Site-specific mutations were created with the QuikChange kit (Stratagene), and sequencing was performed to confirm correct incorporation of the mutations. The mutant proteins were purified in the same manner as the wild type. The activities of SsXR were determined by measuring the decrease of absorbance at 340 nm (extinction coefficient of 6.22 × 103 M−1 cm−1). Enzyme reactions for the relative activity of SsXR were performed with a reaction sample of 0.5 ml total volume at 303 K. The reaction sample contained 100 mM Tris-HCl, pH 8.0, 100 mM D-xylose, and 200 μM NADPH. The reactions were initiated by the addition of enzyme to a final concentration of 0.5 μM. The SsXR activity assay was performed in duplicate reaction.

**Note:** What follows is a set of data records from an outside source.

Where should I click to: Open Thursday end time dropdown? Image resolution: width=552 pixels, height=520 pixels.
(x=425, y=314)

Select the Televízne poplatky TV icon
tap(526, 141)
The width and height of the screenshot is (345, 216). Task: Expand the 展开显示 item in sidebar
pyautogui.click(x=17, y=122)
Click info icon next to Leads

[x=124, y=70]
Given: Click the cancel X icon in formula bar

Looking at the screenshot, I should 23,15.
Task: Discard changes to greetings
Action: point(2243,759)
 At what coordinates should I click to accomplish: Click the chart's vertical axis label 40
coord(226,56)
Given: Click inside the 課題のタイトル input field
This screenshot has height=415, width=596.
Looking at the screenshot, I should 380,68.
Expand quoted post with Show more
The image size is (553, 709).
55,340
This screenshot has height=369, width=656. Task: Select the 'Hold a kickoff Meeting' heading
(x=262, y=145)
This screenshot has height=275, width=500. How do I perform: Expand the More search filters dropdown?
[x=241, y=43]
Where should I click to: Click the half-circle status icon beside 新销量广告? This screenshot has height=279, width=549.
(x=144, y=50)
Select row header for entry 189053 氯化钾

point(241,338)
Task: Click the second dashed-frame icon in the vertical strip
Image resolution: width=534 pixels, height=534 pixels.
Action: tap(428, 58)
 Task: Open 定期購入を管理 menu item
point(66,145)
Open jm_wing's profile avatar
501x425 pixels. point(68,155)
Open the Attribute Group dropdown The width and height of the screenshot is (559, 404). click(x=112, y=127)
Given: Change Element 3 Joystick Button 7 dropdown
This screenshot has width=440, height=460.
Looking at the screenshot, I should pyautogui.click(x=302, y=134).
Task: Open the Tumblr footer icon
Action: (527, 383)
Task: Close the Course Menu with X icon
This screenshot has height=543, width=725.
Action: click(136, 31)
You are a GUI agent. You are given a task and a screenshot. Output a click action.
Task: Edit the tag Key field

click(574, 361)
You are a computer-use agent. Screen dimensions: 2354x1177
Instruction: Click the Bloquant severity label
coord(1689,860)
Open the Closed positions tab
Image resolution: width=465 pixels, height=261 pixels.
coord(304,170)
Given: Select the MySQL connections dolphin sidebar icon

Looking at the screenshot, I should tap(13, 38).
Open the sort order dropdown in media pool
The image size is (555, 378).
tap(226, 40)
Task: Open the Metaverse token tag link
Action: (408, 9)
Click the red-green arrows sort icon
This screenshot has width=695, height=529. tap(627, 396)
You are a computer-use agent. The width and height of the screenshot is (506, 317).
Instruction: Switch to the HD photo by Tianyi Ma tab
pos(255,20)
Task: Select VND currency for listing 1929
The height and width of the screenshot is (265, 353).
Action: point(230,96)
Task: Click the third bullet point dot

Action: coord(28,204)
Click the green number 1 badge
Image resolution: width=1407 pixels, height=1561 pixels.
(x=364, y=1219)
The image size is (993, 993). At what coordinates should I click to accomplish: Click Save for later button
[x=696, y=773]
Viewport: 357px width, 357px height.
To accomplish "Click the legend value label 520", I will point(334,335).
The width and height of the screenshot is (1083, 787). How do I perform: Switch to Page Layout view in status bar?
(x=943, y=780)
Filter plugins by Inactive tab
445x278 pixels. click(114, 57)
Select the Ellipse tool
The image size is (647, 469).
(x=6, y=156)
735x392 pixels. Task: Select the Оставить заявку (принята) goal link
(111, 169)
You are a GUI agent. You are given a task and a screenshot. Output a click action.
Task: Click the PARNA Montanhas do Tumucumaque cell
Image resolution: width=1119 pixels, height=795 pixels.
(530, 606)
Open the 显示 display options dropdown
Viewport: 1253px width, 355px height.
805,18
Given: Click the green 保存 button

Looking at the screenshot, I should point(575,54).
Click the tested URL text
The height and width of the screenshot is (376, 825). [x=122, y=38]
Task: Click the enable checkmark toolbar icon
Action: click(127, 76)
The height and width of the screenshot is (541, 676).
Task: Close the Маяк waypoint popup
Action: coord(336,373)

Phylogenetic tree analysis of reported XRs

Annotated XR enzymes are searched by protein search in National Center for Biotechnology Information (NCBI) and UNIPROT server. Multiple sequence alignment was performed using Clustal Omega48. The evolutionary history was inferred by using the Maximum Likelihood method based on the JTT matrix-based model49. The tree with the highest log likelihood (−19893.7669) is shown. Initial tree(s) for the heuristic search were obtained automatically by applying Neighbor-Join and BioNJ algorithms to a matrix of pairwise distances estimated using a JTT model, and then selecting the topology with superior log likelihood value. The tree is drawn to scale, with branch lengths measured in the number of substitutions per site. The analysis involved 161 amino acid sequences. All positions containing gaps and missing data were eliminated. There were a total of 133 positions in the final dataset. Evolutionary analyses were conducted in MEGA750.